- Born: Circa. 1861 Chicago, United States
- Died: May 1, 1916 (aged 54–55) Chicago
- Occupations: Banker, local politician
- Known for: Death through poisoning
- Spouse: Minnie Padden Graham

= Andrew J. Graham (banker) =

Andrew J. Graham was a Chicago banker (founder and head of Graham & Sons). He was an unsuccessful contender for the Democratic nomination in the 1911 Chicago mayoral election.

Graham died at the age of 55 on May 1, 1916; weeks after having been poisoned at a dinner celebrating the enthronement of George Mundelein as the archbishop of Chicago.

==Early life==
Graham was born into a family that traced its Chicago roots to the city's early years.

==Banking career==
Graham was the founder and of Graham & Sons, a private bank he founded circa 1889. At the time of his death in mid-1916, the bank was the largest private banking institution in the American Midwest.
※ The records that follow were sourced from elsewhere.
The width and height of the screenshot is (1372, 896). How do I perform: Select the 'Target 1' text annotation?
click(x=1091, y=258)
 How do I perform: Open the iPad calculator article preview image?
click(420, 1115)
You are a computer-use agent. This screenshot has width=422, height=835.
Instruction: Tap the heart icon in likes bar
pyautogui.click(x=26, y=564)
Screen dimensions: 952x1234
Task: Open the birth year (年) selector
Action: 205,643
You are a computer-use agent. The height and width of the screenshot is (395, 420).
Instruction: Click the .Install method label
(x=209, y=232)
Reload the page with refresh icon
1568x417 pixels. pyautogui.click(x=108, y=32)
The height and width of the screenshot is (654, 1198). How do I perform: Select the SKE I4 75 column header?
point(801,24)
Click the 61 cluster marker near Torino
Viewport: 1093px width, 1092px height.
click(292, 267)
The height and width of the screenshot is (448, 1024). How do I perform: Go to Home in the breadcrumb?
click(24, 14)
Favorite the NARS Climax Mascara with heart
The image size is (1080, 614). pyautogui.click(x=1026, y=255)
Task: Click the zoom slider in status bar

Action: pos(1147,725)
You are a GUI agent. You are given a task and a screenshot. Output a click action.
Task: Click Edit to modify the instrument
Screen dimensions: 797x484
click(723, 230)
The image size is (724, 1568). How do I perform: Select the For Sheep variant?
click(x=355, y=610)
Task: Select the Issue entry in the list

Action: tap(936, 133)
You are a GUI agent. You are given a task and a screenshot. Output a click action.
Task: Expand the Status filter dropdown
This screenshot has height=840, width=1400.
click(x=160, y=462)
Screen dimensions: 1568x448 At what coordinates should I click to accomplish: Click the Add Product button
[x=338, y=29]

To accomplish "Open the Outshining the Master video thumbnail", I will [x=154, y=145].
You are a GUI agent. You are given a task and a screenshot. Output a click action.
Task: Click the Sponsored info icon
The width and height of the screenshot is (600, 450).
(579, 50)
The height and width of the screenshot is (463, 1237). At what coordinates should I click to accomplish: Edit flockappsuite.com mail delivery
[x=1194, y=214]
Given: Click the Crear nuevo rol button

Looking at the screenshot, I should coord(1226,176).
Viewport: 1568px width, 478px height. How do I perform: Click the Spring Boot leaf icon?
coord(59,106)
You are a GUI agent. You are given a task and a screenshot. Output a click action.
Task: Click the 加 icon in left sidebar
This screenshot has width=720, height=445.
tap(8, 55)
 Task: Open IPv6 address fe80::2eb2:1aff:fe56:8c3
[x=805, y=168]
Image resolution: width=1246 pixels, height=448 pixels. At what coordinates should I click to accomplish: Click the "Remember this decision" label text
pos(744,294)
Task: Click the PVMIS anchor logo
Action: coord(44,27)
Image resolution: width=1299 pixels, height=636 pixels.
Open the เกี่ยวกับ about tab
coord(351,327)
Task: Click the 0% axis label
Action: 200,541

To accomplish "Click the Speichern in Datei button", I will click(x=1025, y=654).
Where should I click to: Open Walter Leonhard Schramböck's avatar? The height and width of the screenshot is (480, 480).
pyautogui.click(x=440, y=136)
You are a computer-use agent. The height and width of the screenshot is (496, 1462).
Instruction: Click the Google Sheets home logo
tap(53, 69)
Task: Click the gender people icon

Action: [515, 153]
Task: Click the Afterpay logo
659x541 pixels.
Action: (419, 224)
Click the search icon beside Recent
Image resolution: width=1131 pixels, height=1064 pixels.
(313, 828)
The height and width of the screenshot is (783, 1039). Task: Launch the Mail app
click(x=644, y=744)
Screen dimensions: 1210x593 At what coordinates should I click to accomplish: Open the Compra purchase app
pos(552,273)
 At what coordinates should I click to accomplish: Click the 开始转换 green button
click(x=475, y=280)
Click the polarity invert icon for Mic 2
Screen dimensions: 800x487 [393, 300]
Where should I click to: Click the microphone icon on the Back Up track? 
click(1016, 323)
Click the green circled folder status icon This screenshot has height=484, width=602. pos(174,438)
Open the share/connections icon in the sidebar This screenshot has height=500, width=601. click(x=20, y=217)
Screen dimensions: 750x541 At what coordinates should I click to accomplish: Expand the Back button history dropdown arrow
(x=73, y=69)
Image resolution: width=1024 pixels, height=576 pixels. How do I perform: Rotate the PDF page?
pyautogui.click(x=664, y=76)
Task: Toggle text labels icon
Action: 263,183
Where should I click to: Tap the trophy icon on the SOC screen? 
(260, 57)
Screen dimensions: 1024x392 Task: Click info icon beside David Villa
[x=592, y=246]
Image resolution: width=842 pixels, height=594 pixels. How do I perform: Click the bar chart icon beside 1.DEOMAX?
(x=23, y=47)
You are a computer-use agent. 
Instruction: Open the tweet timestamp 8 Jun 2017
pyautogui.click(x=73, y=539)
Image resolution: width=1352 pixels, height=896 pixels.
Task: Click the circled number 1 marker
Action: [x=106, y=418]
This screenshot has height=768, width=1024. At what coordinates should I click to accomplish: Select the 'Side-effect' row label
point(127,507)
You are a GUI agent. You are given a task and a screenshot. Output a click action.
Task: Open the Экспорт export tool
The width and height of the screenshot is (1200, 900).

However, the year after his death, on June 29, 1917, the bank closed its doors after a bank run resulted in heavy withdrawals of liberty bonds. Its 1917 closure drew national attention.

The titular "sons" in the bank's name were his sons Frank and Andrew, who were also involved in the bank's operations.

Graham's bank made him one of the best-known private bankers in the United States at the time of his death.

The bank was involved in selling construction bonds that funded the final iteration of the Morrison Hotel. In January 1916, allegations were printed in newspapers that Police Captain Morgan A. Collins had brought lax police enforcement to establishments within the hotel due to his political ties to Graham, as Collins had been a donor to Graham's mayoral campaign several years prior and was widely understood to be Graham's choice for Chicago police chief if he had been elected mayor.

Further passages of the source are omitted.